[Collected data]
:::
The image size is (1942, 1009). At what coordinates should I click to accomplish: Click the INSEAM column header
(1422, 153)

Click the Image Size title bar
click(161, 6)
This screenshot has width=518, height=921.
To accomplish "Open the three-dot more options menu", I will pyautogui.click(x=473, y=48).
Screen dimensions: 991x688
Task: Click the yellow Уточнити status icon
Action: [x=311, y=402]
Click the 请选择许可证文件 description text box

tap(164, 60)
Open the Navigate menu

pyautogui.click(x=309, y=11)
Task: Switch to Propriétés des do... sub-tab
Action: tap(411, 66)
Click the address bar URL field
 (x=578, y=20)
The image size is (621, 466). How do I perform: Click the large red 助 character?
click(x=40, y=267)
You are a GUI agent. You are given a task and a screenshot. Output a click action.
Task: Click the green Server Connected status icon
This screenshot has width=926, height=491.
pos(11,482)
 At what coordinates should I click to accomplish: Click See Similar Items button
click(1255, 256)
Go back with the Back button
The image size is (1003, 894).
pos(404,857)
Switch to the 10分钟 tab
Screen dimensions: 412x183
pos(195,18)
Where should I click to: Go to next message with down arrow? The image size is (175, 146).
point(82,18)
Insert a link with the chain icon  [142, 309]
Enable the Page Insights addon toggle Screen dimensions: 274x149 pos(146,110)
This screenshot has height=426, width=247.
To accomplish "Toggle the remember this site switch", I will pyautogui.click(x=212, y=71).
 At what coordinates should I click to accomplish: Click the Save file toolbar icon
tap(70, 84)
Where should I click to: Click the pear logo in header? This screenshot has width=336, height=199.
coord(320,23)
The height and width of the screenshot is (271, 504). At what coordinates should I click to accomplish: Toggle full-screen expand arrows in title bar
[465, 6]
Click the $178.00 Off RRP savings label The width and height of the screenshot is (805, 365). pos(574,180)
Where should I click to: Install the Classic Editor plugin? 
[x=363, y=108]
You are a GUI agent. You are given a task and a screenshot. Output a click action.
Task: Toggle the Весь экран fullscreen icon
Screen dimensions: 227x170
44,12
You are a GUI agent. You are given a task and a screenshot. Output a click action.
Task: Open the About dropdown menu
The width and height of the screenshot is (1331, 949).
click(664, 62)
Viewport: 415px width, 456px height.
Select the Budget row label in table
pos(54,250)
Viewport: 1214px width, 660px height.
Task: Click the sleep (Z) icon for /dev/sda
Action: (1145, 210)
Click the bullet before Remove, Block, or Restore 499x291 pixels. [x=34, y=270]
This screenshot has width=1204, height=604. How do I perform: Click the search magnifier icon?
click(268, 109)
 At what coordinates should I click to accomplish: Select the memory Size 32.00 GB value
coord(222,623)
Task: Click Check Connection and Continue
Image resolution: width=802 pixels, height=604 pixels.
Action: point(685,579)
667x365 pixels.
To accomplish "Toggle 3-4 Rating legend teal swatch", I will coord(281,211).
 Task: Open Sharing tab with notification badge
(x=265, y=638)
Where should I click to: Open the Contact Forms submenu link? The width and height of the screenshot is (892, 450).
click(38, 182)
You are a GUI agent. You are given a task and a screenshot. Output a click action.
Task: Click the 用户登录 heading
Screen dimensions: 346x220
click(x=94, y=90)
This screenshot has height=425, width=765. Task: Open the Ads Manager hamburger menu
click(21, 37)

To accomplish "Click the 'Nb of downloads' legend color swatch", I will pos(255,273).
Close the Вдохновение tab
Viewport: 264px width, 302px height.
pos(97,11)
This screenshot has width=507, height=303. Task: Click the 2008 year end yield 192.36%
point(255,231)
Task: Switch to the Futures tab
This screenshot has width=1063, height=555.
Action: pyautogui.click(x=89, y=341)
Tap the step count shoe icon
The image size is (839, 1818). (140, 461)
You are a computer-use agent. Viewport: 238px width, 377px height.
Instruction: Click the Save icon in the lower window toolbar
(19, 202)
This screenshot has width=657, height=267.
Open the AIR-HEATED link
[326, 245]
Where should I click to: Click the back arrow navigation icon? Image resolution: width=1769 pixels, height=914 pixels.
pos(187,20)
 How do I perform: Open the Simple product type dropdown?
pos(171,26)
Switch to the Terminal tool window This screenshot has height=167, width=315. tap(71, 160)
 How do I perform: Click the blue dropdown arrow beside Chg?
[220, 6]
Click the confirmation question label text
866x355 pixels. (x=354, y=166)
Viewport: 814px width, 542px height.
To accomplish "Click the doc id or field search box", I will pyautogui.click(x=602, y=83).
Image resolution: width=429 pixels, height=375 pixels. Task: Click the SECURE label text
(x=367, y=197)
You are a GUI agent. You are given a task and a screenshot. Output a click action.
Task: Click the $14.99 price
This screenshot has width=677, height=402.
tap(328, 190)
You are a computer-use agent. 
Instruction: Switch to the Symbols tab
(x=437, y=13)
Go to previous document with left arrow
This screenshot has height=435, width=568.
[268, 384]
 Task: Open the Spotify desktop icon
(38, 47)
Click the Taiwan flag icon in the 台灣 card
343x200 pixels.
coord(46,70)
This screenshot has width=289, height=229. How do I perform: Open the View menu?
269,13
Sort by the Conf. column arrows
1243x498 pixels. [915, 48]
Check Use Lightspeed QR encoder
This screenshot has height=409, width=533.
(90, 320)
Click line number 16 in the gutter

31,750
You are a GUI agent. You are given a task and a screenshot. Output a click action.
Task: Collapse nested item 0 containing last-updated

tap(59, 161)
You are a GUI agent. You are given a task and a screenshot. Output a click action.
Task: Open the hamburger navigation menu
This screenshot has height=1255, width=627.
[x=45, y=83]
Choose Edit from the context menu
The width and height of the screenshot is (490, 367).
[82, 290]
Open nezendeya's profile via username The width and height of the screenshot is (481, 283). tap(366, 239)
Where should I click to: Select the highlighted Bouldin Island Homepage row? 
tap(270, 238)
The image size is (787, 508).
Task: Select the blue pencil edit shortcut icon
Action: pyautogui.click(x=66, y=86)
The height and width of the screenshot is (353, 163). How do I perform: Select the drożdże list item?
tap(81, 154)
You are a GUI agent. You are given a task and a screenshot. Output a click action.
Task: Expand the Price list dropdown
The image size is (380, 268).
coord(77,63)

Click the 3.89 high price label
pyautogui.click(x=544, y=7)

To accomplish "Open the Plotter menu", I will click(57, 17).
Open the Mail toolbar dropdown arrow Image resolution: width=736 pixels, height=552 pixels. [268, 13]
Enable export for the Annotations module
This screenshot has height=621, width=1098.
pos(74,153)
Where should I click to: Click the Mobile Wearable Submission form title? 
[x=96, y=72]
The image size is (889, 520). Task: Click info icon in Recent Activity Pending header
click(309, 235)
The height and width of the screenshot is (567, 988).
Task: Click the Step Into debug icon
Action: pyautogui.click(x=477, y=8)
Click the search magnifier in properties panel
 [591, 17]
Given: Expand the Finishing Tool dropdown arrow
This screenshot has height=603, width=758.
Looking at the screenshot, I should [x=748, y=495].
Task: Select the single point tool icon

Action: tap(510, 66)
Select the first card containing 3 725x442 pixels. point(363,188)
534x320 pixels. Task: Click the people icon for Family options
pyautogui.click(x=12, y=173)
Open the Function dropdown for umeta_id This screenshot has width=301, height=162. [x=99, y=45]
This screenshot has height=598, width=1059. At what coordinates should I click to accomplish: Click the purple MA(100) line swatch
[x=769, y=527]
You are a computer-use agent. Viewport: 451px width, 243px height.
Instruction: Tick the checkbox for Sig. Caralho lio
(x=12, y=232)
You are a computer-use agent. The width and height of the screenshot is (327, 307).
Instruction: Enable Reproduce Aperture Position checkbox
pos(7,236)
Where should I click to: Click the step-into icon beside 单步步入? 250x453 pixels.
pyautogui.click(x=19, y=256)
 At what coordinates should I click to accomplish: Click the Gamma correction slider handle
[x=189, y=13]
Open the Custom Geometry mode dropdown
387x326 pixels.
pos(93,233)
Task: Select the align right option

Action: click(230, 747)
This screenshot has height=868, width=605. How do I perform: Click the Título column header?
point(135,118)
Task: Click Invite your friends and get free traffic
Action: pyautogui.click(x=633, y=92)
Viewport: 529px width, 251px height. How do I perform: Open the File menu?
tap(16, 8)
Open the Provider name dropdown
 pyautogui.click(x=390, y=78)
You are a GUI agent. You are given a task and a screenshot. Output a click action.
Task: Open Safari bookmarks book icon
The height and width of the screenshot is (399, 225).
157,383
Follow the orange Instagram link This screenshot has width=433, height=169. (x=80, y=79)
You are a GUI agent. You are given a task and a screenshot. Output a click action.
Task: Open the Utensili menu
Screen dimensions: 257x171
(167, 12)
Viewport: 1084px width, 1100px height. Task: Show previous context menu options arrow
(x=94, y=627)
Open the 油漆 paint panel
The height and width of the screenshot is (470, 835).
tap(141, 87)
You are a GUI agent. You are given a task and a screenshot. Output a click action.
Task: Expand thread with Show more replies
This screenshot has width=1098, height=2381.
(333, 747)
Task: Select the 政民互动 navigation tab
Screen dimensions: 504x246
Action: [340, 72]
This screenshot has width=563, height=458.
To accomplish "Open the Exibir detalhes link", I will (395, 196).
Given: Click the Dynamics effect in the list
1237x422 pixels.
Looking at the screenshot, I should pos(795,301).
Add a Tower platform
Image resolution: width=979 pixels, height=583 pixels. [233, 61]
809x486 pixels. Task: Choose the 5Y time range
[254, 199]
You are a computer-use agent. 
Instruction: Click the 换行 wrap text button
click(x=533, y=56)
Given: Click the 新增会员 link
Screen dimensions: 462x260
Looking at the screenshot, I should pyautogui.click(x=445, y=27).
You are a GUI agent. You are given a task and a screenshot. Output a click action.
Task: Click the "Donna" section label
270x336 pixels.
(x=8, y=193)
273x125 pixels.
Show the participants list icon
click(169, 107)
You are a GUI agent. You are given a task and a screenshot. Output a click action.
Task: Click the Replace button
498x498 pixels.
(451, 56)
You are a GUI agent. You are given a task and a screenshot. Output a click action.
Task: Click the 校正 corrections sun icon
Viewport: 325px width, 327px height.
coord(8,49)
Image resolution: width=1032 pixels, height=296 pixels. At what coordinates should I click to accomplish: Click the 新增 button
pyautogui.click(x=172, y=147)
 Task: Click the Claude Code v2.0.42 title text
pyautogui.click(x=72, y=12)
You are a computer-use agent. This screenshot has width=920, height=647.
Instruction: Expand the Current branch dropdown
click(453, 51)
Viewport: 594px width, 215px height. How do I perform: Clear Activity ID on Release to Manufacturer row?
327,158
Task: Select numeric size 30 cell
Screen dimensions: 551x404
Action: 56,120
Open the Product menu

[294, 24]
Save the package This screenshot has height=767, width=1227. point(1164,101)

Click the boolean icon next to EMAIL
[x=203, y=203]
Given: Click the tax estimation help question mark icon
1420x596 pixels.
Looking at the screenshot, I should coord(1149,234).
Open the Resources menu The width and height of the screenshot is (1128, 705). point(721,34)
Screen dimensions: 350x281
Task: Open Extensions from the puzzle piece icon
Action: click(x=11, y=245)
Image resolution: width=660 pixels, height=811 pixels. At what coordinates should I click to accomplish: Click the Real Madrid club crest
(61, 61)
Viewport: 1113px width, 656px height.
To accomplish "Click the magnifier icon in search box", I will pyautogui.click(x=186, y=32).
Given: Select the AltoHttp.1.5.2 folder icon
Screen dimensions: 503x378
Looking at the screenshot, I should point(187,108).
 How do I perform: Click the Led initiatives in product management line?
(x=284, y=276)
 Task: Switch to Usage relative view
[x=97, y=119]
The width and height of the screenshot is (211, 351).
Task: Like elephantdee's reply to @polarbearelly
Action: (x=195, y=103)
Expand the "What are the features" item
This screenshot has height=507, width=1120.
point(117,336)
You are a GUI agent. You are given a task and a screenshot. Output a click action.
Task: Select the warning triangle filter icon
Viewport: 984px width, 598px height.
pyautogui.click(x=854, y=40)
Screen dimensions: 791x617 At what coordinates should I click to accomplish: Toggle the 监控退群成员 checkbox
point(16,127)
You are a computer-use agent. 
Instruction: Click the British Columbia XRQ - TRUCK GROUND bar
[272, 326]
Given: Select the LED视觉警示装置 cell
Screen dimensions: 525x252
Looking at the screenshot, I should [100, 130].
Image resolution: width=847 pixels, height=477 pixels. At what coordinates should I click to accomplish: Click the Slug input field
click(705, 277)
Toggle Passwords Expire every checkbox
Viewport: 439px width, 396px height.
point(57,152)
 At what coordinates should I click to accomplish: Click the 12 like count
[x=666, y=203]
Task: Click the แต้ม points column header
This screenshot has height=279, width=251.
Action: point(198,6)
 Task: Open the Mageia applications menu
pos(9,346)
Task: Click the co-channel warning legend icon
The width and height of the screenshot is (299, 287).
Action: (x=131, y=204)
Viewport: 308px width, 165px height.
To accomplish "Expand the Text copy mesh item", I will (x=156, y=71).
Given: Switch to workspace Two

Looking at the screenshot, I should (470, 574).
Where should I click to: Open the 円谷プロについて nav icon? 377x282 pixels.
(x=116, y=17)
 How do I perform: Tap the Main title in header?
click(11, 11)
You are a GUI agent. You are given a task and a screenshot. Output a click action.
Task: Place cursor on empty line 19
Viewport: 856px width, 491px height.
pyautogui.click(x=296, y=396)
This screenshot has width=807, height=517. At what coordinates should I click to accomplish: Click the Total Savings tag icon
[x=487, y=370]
:::
WORK ITEM » Using the records above, pull out each line where the word "cell" occurs.

RESPONSE BELOW »
Task: Select numeric size 30 cell
Given: Select the LED视觉警示装置 cell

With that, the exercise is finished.